[Source records]

::::::::::

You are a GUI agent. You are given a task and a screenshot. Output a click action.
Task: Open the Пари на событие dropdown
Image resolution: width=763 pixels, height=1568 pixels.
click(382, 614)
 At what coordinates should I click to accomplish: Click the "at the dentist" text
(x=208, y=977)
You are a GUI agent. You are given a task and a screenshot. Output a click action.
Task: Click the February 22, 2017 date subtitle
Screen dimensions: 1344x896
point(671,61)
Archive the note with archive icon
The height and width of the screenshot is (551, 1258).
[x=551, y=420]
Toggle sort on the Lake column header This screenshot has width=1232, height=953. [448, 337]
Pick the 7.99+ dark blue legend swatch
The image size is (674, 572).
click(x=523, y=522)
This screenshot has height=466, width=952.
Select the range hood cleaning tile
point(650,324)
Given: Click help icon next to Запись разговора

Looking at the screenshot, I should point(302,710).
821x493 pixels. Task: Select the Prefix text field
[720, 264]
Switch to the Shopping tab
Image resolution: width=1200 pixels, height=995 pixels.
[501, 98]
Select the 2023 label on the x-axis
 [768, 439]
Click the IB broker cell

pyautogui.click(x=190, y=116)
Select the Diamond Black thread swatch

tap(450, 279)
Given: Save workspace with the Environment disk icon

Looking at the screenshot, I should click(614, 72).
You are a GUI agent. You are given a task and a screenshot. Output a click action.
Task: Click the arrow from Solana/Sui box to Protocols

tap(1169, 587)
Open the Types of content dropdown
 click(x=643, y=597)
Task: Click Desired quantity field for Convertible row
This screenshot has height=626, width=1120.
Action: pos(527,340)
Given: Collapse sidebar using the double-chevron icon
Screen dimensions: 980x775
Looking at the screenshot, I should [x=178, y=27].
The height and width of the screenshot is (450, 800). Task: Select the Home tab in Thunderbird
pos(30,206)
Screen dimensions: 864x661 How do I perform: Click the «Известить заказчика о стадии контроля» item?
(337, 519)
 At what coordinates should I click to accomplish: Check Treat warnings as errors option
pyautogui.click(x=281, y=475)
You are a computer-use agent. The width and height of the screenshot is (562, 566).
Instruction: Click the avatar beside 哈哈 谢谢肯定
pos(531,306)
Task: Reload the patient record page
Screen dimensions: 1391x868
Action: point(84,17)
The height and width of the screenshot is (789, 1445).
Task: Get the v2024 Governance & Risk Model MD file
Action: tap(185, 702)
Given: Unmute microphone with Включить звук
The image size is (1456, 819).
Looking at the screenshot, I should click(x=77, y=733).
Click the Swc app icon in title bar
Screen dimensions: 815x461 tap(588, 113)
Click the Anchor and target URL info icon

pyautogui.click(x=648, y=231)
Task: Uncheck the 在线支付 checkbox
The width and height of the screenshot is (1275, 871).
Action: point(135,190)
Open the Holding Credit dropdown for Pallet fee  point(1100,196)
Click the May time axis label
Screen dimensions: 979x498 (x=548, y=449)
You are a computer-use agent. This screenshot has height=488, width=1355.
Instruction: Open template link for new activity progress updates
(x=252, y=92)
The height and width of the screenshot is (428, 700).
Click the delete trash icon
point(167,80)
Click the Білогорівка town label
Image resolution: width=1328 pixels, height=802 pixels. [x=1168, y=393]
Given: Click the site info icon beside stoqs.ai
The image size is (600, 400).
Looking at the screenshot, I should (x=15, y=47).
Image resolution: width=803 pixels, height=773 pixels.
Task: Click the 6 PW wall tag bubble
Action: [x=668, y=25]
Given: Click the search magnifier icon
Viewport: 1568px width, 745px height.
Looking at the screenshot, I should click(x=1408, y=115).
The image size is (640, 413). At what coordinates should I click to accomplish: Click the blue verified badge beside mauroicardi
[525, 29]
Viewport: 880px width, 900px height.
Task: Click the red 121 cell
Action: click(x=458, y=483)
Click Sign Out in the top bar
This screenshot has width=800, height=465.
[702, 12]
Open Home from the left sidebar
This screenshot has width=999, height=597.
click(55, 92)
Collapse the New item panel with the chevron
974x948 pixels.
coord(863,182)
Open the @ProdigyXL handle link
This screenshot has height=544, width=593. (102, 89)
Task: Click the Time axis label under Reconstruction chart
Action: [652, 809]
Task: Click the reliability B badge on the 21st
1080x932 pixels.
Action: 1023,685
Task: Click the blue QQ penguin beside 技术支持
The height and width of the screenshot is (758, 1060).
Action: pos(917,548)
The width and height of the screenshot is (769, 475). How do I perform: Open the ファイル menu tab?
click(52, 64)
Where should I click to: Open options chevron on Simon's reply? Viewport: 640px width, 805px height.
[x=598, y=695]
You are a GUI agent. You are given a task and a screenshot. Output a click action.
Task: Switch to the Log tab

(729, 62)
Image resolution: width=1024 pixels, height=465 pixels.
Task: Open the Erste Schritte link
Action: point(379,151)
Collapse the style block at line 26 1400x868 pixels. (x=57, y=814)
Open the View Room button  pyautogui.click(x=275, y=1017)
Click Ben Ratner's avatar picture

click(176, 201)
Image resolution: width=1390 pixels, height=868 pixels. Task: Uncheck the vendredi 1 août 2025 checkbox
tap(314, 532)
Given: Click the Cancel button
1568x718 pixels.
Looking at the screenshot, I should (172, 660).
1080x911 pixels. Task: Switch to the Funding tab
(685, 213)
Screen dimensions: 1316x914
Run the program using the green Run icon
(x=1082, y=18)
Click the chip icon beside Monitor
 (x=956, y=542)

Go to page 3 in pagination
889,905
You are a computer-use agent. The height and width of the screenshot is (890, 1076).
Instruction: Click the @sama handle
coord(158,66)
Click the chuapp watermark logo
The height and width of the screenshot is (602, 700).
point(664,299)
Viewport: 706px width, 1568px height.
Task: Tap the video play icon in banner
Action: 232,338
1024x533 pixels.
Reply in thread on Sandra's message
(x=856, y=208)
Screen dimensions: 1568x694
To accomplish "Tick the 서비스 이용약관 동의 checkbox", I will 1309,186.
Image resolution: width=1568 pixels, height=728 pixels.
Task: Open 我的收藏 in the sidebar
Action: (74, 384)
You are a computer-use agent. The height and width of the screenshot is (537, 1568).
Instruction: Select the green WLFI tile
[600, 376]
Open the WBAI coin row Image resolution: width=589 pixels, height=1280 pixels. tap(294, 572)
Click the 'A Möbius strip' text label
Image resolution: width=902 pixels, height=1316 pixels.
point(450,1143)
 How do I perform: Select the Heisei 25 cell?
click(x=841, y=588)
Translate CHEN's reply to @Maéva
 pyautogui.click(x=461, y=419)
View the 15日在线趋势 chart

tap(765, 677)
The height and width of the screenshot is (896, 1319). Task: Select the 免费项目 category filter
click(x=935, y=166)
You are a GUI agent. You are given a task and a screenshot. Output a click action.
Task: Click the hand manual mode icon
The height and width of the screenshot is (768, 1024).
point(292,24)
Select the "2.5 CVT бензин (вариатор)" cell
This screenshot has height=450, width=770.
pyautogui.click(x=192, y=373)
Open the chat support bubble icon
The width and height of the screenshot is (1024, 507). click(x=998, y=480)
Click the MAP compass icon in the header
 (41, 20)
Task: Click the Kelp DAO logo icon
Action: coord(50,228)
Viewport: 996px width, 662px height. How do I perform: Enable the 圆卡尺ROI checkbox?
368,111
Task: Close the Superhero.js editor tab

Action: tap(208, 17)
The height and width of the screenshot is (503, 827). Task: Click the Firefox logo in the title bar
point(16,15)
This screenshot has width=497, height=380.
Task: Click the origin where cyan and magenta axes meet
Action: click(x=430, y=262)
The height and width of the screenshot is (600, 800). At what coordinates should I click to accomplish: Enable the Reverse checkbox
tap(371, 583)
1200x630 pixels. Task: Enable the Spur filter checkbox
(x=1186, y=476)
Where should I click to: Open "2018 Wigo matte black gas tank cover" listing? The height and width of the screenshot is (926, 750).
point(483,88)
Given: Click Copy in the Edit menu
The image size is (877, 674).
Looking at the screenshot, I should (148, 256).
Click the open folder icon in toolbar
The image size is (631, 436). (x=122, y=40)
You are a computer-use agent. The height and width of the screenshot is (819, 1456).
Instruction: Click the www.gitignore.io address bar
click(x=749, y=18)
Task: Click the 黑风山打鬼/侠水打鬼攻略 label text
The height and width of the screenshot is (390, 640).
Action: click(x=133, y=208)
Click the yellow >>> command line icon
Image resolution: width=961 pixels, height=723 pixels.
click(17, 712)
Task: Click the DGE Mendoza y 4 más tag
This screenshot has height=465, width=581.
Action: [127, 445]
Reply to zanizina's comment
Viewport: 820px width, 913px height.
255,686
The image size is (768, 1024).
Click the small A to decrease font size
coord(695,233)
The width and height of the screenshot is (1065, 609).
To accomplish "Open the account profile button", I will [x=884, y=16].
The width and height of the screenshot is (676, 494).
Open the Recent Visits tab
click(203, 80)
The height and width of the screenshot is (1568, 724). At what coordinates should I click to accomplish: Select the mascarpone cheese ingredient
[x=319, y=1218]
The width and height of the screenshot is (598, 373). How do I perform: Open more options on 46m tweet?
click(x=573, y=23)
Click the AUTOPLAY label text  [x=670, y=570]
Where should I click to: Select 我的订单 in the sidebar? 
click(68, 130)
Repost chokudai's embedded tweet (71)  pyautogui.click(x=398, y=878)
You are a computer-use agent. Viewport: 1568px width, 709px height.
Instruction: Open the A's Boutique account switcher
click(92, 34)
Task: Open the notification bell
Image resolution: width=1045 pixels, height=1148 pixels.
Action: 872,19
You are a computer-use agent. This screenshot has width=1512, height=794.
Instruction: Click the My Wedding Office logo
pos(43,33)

::::::::::

* Exercise objective *
Whenever the string "button" occurs in a line of the entries above, copy that line.

* Written answer *
Open the View Room button  pyautogui.click(x=275, y=1017)
Given: Click the Cancel button
To accomplish "Open the account profile button", I will [x=884, y=16].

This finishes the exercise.